§ What to produce: Nothing is to be altered. Print each record in full.

Data entries:
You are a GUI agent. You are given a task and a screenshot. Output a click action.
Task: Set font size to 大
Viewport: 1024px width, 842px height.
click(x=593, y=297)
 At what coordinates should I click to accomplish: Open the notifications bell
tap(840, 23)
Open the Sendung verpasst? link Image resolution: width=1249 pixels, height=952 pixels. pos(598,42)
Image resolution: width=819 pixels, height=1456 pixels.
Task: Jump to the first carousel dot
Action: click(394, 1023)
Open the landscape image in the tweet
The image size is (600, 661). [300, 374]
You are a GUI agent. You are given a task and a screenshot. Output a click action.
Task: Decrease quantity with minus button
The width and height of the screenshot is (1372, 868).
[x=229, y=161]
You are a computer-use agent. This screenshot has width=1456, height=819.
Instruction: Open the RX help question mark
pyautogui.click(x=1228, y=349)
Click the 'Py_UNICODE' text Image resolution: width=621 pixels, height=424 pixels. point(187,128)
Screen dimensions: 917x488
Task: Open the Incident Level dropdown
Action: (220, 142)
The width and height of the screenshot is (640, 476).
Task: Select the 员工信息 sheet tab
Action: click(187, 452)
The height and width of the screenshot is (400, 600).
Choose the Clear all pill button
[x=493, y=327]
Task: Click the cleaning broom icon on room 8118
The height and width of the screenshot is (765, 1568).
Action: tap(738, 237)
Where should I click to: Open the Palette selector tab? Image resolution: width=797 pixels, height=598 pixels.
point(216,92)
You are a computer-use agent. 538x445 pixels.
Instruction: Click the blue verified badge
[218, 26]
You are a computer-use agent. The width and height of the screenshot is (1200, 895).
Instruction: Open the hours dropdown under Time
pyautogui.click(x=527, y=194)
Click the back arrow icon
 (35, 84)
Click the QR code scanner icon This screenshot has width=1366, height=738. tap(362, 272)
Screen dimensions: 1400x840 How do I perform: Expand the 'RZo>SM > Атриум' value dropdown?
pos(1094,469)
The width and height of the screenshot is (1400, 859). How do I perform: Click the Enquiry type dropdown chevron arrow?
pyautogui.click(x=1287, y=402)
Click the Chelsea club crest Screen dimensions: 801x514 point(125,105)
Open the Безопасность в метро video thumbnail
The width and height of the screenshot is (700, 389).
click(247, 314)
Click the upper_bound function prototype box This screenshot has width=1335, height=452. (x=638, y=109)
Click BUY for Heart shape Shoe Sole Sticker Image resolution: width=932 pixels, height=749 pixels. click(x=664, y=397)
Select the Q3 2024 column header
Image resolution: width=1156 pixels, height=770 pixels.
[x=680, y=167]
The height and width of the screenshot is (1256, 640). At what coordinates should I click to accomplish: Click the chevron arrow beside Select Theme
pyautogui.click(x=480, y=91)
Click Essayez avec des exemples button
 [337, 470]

§ Task solution:
You are a GUI agent. You are given a task and a screenshot. Output a click action.
Task: Set font size to 大
Viewport: 1024px width, 842px height.
click(x=593, y=297)
 At what coordinates should I click to accomplish: Open the notifications bell
tap(840, 23)
Open the Sendung verpasst? link Image resolution: width=1249 pixels, height=952 pixels. pos(598,42)
Image resolution: width=819 pixels, height=1456 pixels.
Task: Jump to the first carousel dot
Action: click(394, 1023)
Open the landscape image in the tweet
The image size is (600, 661). [300, 374]
You are a GUI agent. You are given a task and a screenshot. Output a click action.
Task: Decrease quantity with minus button
The width and height of the screenshot is (1372, 868).
[x=229, y=161]
You are a computer-use agent. This screenshot has width=1456, height=819.
Instruction: Open the RX help question mark
pyautogui.click(x=1228, y=349)
Click the 'Py_UNICODE' text Image resolution: width=621 pixels, height=424 pixels. point(187,128)
Screen dimensions: 917x488
Task: Open the Incident Level dropdown
Action: (220, 142)
The width and height of the screenshot is (640, 476).
Task: Select the 员工信息 sheet tab
Action: click(187, 452)
The height and width of the screenshot is (400, 600).
Choose the Clear all pill button
[x=493, y=327]
Task: Click the cleaning broom icon on room 8118
The height and width of the screenshot is (765, 1568).
Action: tap(738, 237)
Where should I click to: Open the Palette selector tab? Image resolution: width=797 pixels, height=598 pixels.
point(216,92)
You are a computer-use agent. 538x445 pixels.
Instruction: Click the blue verified badge
[218, 26]
You are a computer-use agent. The width and height of the screenshot is (1200, 895).
Instruction: Open the hours dropdown under Time
pyautogui.click(x=527, y=194)
Click the back arrow icon
 (35, 84)
Click the QR code scanner icon This screenshot has width=1366, height=738. tap(362, 272)
Screen dimensions: 1400x840 How do I perform: Expand the 'RZo>SM > Атриум' value dropdown?
pos(1094,469)
The width and height of the screenshot is (1400, 859). How do I perform: Click the Enquiry type dropdown chevron arrow?
pyautogui.click(x=1287, y=402)
Click the Chelsea club crest Screen dimensions: 801x514 point(125,105)
Open the Безопасность в метро video thumbnail
The width and height of the screenshot is (700, 389).
click(247, 314)
Click the upper_bound function prototype box This screenshot has width=1335, height=452. (x=638, y=109)
Click BUY for Heart shape Shoe Sole Sticker Image resolution: width=932 pixels, height=749 pixels. click(x=664, y=397)
Select the Q3 2024 column header
Image resolution: width=1156 pixels, height=770 pixels.
[x=680, y=167]
The height and width of the screenshot is (1256, 640). At what coordinates should I click to accomplish: Click the chevron arrow beside Select Theme
pyautogui.click(x=480, y=91)
Click Essayez avec des exemples button
 [337, 470]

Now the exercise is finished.